Source document:
Segment Open

My mom's godmother has notes tucked under much of her furniture to indicate which daughter or grandchild should receive the piece when she's gone. We don't do notes in our family, but conversation about who could best use the sideboard is pretty typical. Since Jennifer Dwyer's parents have an exceptional collection of antiques, I was curious to know if there is a special table, chair, or cabinet she would love to one day use in her own home.
Her response: "An 18th-century Early American Queen Anne chair with the original crewel work seat. The reason I love it as much as I do is that not only is it a beautiful piece, but the craftmanship and detail of the crewelwork is really beautiful." Jennifer adds that work like this is seldom seen today. There is a sister in the picture too, so "We'll probably take turns with custody of the chair," she laughs.

Segment Closed

Entries shown:
Segment Open

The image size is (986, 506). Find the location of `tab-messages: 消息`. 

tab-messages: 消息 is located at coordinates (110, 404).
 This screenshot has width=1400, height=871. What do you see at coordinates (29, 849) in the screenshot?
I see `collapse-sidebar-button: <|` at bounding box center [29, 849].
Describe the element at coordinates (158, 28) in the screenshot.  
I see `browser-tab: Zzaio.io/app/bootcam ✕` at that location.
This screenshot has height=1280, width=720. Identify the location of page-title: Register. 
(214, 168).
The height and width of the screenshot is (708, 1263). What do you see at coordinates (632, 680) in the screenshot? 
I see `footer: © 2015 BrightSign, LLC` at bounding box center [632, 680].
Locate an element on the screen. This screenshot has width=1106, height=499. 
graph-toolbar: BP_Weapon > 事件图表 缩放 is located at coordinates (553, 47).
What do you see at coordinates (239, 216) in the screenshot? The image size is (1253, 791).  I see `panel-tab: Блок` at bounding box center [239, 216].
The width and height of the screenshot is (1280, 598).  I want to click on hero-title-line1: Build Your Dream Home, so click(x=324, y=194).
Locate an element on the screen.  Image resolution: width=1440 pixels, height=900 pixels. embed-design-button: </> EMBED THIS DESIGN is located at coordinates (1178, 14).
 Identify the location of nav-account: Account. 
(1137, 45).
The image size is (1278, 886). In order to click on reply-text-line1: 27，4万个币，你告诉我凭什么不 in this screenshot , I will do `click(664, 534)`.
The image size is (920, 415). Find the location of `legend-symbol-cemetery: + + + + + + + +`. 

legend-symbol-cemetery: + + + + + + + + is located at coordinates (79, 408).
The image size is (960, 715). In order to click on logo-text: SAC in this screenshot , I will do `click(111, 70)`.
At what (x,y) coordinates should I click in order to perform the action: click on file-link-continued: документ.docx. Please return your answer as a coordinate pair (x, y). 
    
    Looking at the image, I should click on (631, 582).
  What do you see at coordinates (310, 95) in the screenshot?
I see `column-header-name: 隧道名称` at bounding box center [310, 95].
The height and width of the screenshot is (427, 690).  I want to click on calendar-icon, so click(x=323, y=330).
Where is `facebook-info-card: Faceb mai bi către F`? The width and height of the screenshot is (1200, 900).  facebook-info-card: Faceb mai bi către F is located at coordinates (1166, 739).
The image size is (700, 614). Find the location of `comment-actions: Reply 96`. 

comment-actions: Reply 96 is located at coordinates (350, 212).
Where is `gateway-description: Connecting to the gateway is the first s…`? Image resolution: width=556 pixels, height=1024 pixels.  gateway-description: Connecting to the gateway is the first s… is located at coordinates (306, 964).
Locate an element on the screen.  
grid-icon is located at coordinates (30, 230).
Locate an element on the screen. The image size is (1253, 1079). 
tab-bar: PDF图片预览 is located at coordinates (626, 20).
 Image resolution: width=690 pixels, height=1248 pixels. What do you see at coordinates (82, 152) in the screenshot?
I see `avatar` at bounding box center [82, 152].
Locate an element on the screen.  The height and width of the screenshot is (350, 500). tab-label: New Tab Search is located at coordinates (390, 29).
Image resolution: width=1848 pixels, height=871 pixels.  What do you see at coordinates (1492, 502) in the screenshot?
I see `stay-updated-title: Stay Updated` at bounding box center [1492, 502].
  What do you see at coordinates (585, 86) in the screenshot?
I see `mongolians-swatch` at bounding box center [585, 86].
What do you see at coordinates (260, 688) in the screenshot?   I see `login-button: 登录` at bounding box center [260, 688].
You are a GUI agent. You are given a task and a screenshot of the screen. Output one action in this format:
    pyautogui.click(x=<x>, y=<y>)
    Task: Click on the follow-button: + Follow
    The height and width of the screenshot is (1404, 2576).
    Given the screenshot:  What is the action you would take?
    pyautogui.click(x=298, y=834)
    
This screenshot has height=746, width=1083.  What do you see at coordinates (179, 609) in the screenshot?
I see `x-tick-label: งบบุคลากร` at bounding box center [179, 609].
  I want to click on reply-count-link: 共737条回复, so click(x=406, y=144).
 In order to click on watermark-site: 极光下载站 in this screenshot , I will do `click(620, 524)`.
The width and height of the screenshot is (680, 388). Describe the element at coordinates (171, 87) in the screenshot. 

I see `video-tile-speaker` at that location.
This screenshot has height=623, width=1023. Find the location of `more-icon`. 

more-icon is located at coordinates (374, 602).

Segment Closed

Task item A:
Edit the passage about the heirloom chair from "My mom's godmother" up to and including "her own home.", and write that part again with "sideboard" replaced by "dining table".
Task item B:
Which kinds of furniture are named in the passage about the heirloom chair? Give each kind once.
Task item C:
Carry on the passage about the heirloom chair from its last sentence.

Answer A:
My mom's godmother has notes tucked under much of her furniture to indicate which daughter or grandchild should receive the piece when she's gone. We don't do notes in our family, but conversation about who could best use the dining table is pretty typical. Since Jennifer Dwyer's parents have an exceptional collection of antiques, I was curious to know if there is a special table, chair, or cabinet she would love to one day use in her own home.

Answer B:
sideboard, table, chair, cabinet

Answer C:
Crewel, according to Caroline Clifton Mogg, is a name for worsted thread, a wool blend that is thicker than silk or cotton thread. Basically crewelwork is a type of embroidery that originated in England. Traditionally it is done in colored yarn on wool cloth or cotton sheeting. Sinuous climbing trees and flowers are common motifs, and crewelwork was all the rage in the 17th and 18th centuries. (Textile Style, Bullfinch Press 2000)
The yellow fabric shown above is "Jesi Crewel" in Sun, from Lee Jofa. The second example is Bennison's "Crewelwork," a favorite of Julia Reed's. Antiquarian George Read did the chair illustration for Southern Accents.